Remaja dan pemuda paling rentan terhadap perilaku bunuh diri. Negara seharusnya memperhatikan betul kondisi mereka. Pada era digital, internet telah menjadi sumber utama informasi yang memberikan penggambaran tidak pantas mengenai bunuh diri dan masalah kesehatan mental.

Apalagi jika melihat tayangan/tontonan yang mengangkat perihal bunuh diri. Media berperan sangat signifikan dalam menciptakan lingkungan kondusif bagi pertumbuhan kesehatan jiwa tiap individu.

Hal ini membutuhkan peran negara dalam melakukan kontrol terhadap media dalam menyebarkan informasi dan tontonan. Melalui media, negara harus menciptakan suasana iman, tontonan yang menuntun pada ketaatan, bukan yang mengarah pada kemaksiatan.

Tidak jarang, generasi muda banyak meniru gaya hidup sekuler liberal lewat tayangan yang mereka tonton sehari-hari tanpa filter yang benar.

Lantas bagaimana Islam memandang persoalan ini?

_ _ _

Tugas dan Latihan:
**a.** Salin tanpa perubahan sebagian teks tentang remaja dan bunuh diri di atas. Mulailah dari kata-kata yang memuat "Apalagi jika melihat", lalu berhenti setelah "memandang persoalan ini?".
**b.** Menurut teks tentang remaja dan bunuh diri, kelompok mana yang paling rentan terhadap perilaku bunuh diri?

Bahan yang Diberikan:
_ _ _

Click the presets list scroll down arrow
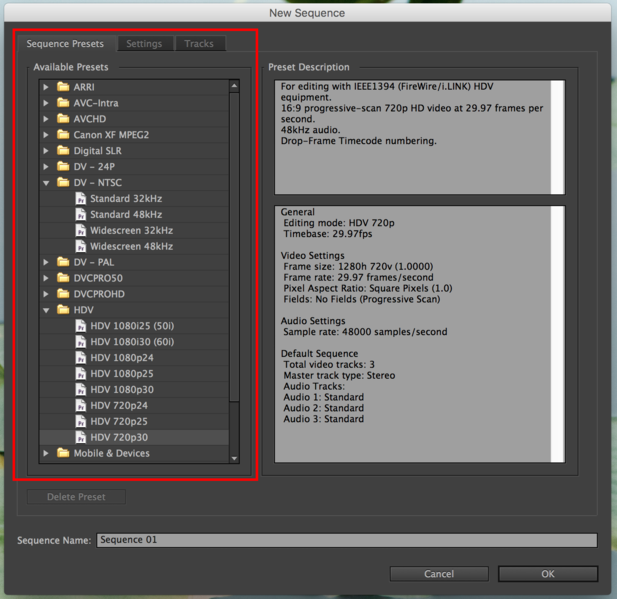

_ _ _

Kunci Jawaban:
**a.**
Apalagi jika melihat tayangan/tontonan yang mengangkat perihal bunuh diri. Media berperan sangat signifikan dalam menciptakan lingkungan kondusif bagi pertumbuhan kesehatan jiwa tiap individu.

Hal ini membutuhkan peran negara dalam melakukan kontrol terhadap media dalam menyebarkan informasi dan tontonan. Melalui media, negara harus menciptakan suasana iman, tontonan yang menuntun pada ketaatan, bukan yang mengarah pada kemaksiatan.

Tidak jarang, generasi muda banyak meniru gaya hidup sekuler liberal lewat tayangan yang mereka tonton sehari-hari tanpa filter yang benar.

Lantas bagaimana Islam memandang persoalan ini?

**b.** Remaja dan pemuda.